Most people use these picturesque entanglements of pathways for the purpose they were inaugurated last year for —to walk to their respective destinations without having to cross the traffic-clogged roads. These passages, however, can also be enjoyed for purposeless strolls. Maybe it happened by chance, but this is one of the few airy public places of our walker-unfriendly city, apart from parks, where you can walk for long without any danger of being hit by a car. Such an opportunity makes space for you to let your senses loose and take in the rhythms of the city’s hubbub. Take any of the connecting bridges and you will be overlooking several roads as well as all the swarm of traffic and pavement vendors that blossoms around them. This might actually be one the best places to witness the move, and stop, and move, and stop of life as traffic lights alternate between green and red.

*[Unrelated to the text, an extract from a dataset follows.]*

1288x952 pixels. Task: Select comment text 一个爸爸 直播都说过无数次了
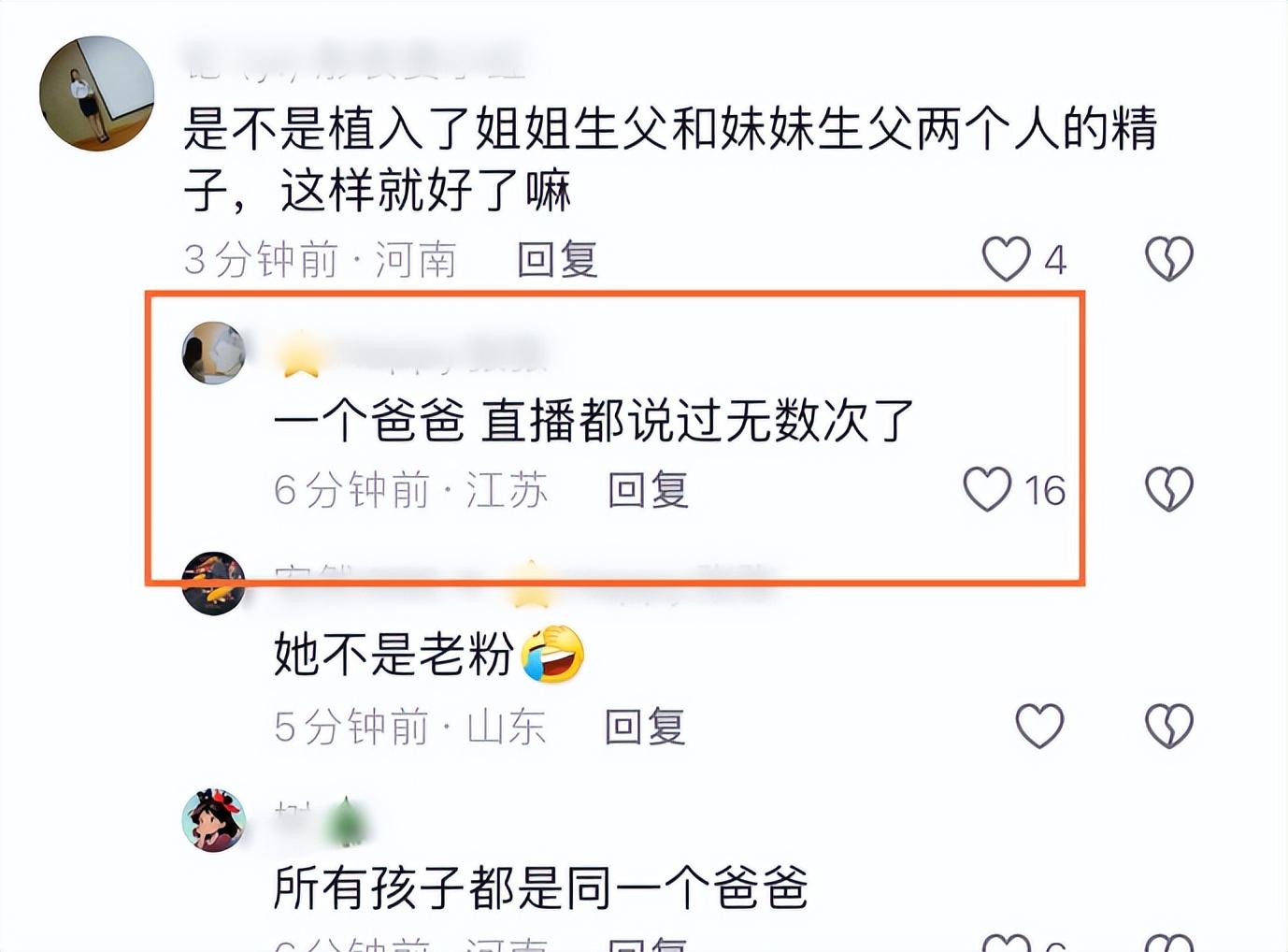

But there’s life on the bridges too. This evening, a gloomy-looking couple is holding hands while heading towards the Supreme Court exit. A man is mopping the bridge’s passageways. Now, a man in a shirt, pants and tie stops and stands by the railing, silently looking towards the horizon. Indeed, a lot of loners are spread across this network of sky bridges, lost in their own worlds. This is also an idyllic place for train spotters. You see the Metro trains running on the overland track of course, but the greater romance is in gazing upon the long distance express trains shuttling over the ITO Rail Bridge. It seems to be just a jump away (don’t try, it’s an illusion). Right now a train with AC red coaches is shuttling along slowly.
These sky bridges acquire even more beauty during the late night hours. Then, their empty corridors feel like the haunting lanes of a ruined city whose residents have left for some other land.